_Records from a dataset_
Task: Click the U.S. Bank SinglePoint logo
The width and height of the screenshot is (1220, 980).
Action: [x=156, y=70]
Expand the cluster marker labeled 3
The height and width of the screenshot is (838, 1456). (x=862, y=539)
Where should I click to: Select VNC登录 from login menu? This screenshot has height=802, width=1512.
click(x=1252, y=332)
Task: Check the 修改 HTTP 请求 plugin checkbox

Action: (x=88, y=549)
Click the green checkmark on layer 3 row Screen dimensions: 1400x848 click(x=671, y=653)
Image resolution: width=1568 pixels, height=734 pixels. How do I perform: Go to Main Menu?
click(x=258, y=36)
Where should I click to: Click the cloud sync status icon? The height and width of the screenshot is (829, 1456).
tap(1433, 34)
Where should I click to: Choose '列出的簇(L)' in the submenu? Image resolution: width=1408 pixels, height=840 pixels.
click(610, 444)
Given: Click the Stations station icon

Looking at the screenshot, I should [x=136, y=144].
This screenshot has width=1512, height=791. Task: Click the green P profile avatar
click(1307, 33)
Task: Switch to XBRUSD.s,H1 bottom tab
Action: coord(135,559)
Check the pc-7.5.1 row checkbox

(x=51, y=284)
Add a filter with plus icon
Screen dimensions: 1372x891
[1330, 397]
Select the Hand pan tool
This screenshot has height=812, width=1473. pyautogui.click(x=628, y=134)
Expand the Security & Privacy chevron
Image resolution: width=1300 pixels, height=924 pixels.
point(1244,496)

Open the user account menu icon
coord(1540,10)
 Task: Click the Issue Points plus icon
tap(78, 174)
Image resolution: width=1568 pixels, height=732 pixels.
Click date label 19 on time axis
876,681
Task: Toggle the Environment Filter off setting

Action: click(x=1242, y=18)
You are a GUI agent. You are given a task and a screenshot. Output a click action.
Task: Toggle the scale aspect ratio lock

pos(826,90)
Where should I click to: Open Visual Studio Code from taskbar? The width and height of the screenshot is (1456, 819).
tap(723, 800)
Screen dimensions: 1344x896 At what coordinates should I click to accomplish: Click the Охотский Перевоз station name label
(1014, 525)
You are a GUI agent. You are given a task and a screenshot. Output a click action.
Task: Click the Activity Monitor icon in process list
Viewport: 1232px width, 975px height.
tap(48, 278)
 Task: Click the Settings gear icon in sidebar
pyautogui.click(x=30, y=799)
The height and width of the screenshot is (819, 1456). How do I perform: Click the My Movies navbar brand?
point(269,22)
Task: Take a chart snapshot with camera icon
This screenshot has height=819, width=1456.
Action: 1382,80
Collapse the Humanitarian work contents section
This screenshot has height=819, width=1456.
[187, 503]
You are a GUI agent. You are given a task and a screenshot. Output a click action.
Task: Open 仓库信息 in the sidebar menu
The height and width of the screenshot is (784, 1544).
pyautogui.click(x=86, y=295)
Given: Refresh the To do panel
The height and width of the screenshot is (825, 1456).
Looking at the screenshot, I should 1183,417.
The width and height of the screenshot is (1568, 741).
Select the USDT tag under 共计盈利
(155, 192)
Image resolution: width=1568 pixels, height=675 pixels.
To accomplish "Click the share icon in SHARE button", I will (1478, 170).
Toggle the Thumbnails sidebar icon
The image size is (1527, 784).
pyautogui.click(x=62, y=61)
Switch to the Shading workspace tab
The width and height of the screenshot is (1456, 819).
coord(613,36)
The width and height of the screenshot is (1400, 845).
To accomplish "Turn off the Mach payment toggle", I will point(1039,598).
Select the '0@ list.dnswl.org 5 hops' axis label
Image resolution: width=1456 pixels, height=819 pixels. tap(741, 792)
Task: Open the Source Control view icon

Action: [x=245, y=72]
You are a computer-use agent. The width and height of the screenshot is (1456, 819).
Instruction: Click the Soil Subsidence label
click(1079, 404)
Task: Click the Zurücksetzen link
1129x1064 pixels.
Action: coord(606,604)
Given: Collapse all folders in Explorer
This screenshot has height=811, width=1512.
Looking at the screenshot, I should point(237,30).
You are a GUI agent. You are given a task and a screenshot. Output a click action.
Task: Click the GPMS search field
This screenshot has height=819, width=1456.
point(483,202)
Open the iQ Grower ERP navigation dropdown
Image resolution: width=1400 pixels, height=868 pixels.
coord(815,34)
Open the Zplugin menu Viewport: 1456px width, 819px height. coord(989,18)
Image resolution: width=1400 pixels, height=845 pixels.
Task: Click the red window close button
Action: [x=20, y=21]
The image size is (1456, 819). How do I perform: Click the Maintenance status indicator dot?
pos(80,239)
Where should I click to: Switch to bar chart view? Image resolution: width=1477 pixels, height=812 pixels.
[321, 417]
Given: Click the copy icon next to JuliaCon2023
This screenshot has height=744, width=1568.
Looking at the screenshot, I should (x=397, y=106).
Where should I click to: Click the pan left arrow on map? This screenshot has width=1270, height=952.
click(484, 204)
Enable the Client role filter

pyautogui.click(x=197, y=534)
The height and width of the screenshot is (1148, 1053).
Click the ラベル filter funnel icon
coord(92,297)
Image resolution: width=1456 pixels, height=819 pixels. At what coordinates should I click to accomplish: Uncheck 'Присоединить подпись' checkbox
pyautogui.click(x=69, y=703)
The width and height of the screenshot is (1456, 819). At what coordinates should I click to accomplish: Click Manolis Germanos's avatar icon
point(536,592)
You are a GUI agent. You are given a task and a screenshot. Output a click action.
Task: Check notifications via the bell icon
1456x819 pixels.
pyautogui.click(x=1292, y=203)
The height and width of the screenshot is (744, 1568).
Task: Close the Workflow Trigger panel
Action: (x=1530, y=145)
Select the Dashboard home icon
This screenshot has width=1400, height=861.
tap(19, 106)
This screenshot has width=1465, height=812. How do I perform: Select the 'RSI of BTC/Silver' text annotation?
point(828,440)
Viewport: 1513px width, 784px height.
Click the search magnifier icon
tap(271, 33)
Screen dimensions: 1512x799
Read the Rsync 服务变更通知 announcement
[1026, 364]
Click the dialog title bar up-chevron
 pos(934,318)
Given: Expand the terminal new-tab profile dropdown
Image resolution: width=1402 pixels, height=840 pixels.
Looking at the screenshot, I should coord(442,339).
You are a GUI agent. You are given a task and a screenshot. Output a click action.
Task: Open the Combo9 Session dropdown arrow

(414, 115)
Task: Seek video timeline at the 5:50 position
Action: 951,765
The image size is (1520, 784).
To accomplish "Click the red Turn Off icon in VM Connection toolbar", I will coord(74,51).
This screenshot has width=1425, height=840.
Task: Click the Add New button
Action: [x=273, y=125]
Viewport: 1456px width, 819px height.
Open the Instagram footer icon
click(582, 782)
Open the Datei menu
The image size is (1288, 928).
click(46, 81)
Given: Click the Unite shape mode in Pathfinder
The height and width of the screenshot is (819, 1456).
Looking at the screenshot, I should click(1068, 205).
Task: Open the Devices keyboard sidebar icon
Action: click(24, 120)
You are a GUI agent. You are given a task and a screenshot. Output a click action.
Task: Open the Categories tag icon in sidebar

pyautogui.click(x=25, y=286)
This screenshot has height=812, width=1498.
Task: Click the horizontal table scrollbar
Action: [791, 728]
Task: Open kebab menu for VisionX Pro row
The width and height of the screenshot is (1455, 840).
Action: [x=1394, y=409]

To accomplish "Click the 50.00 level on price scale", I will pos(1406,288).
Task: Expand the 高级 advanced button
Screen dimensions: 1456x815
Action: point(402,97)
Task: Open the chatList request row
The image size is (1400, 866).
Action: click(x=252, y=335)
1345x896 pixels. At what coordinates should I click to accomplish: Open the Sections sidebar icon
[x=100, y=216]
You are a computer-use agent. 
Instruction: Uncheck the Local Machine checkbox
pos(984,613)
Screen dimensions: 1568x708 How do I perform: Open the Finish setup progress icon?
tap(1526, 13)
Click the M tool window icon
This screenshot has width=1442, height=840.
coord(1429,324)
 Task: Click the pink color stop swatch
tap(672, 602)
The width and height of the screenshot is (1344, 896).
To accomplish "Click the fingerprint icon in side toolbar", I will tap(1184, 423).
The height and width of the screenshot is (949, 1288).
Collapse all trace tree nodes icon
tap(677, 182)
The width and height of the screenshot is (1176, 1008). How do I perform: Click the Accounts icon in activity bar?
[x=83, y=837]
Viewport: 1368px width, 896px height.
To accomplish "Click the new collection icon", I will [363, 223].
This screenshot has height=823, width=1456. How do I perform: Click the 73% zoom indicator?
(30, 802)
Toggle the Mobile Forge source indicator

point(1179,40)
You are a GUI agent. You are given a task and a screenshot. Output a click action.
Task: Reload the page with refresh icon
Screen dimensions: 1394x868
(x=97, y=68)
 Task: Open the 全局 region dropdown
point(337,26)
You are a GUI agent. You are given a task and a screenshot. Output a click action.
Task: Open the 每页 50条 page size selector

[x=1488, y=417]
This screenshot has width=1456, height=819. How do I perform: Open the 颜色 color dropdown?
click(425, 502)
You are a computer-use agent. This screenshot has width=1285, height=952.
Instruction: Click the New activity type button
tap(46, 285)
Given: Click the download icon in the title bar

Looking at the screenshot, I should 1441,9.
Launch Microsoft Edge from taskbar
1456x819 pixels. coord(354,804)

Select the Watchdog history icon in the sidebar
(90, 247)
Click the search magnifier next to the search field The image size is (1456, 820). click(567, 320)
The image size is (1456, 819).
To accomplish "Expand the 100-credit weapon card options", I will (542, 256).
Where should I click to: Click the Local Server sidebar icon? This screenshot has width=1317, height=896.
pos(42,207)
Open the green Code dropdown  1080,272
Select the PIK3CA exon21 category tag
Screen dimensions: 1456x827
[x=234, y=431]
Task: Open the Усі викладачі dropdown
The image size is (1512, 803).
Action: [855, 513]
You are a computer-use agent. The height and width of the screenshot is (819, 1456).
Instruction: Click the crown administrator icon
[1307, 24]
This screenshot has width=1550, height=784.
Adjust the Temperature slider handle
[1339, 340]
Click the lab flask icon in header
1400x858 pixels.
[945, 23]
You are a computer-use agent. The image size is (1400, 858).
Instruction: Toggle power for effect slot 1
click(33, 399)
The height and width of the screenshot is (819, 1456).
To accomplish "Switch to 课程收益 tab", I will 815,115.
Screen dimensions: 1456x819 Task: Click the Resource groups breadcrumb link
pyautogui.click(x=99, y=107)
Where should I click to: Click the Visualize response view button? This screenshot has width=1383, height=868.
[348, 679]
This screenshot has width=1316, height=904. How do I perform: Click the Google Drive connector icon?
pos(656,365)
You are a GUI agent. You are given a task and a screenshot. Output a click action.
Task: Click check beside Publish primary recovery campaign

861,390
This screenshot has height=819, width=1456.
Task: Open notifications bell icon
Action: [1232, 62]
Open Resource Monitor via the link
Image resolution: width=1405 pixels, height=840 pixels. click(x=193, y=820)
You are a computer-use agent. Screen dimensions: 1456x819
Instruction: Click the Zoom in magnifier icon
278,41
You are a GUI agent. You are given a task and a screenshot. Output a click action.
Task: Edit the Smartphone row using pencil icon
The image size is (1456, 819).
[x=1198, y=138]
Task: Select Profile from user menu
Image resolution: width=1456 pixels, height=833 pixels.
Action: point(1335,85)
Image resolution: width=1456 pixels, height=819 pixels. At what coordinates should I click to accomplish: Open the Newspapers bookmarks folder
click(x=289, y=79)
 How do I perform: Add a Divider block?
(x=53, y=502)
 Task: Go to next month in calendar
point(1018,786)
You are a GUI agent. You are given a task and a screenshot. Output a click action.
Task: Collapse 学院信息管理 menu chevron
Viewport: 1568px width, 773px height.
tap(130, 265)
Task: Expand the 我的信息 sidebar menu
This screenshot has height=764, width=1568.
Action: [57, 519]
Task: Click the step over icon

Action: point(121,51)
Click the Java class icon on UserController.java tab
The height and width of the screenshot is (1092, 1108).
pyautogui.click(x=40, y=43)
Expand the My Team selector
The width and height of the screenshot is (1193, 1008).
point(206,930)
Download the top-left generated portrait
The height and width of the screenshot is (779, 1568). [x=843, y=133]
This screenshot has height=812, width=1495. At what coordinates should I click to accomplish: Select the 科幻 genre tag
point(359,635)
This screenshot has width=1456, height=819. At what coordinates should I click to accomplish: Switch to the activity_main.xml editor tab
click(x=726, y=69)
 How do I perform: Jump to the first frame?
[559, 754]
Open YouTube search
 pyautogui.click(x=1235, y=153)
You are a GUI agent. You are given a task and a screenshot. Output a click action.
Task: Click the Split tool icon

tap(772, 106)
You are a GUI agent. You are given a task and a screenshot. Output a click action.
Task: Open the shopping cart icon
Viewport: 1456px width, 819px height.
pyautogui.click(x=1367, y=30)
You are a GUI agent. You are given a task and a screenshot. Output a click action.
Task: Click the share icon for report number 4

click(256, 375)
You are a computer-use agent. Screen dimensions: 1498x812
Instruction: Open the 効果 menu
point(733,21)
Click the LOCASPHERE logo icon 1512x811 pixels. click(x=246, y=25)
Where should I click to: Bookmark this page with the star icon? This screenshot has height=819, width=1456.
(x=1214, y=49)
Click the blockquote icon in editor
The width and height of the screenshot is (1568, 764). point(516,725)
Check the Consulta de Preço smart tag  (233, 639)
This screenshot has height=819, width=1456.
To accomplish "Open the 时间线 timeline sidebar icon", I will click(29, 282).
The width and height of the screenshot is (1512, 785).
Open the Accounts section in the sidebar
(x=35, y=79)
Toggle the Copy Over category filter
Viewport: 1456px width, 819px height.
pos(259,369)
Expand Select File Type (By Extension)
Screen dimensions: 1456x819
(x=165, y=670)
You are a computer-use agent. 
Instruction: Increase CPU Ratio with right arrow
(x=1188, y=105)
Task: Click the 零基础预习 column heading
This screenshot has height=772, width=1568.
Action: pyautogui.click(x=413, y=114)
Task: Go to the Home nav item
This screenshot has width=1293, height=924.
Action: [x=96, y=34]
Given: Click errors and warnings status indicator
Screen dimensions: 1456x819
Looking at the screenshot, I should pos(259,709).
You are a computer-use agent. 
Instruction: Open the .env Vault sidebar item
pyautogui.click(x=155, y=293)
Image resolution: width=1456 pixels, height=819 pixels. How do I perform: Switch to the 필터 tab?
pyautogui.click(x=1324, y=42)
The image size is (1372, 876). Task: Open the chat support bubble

_WORK ITEM_
If a line of the data contains "logo", copy it out.

_RESPONSE_
Task: Click the U.S. Bank SinglePoint logo
Click the LOCASPHERE logo icon 1512x811 pixels. click(x=246, y=25)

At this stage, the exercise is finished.